**DOCUMENT SECTION**
Some items remain greatly ambiguous, such as one event labelled “COASTAL EROSION” which describes a very damaging storm on multiple dimension. According to the documentation, this should have been listed with multiple entries, each describing an individual deleterious effect. However this guidance has not been followed in this and a number of other found cases. It is beyond the scope of this investigation to attempt to correct problems at this level of data collection and recording, so the given entry remains.

Likewise, it is difficult to categorise “DEBRIS FLOW” which may be caused indirectly or directly by heavy rain, or may happen during benign conditions. All possibilities are documented in much the same way. Given there appear to be a majority of cases related to heavy or prolonged rainfall, this category has also been left as is.

**DATA EXCERPT**
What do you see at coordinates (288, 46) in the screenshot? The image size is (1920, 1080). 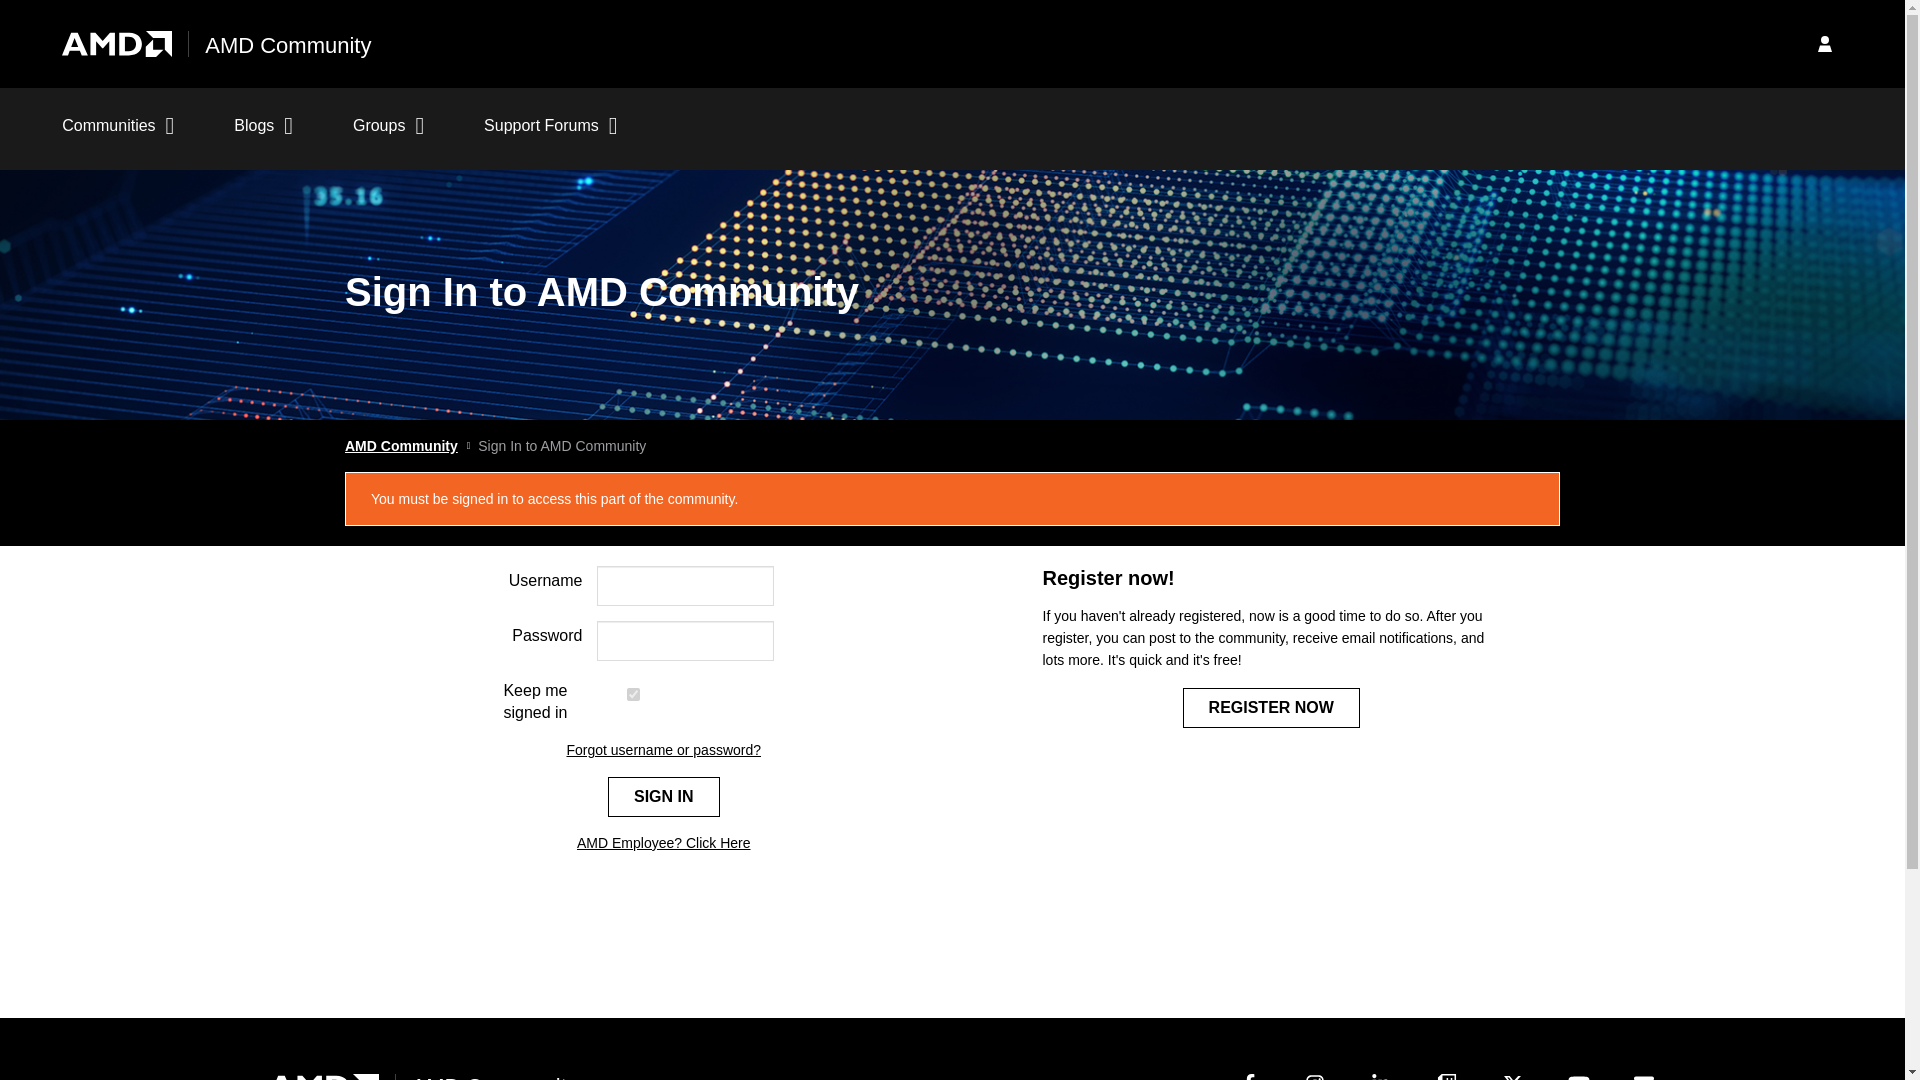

**DIRECTIONS**
Echo the passage above on ambiguous event categories, copying everything from "Likewise, it is" down to "left as is." word for word.

**COMPLETED TASK**
Likewise, it is difficult to categorise “DEBRIS FLOW” which may be caused indirectly or directly by heavy rain, or may happen during benign conditions. All possibilities are documented in much the same way. Given there appear to be a majority of cases related to heavy or prolonged rainfall, this category has also been left as is.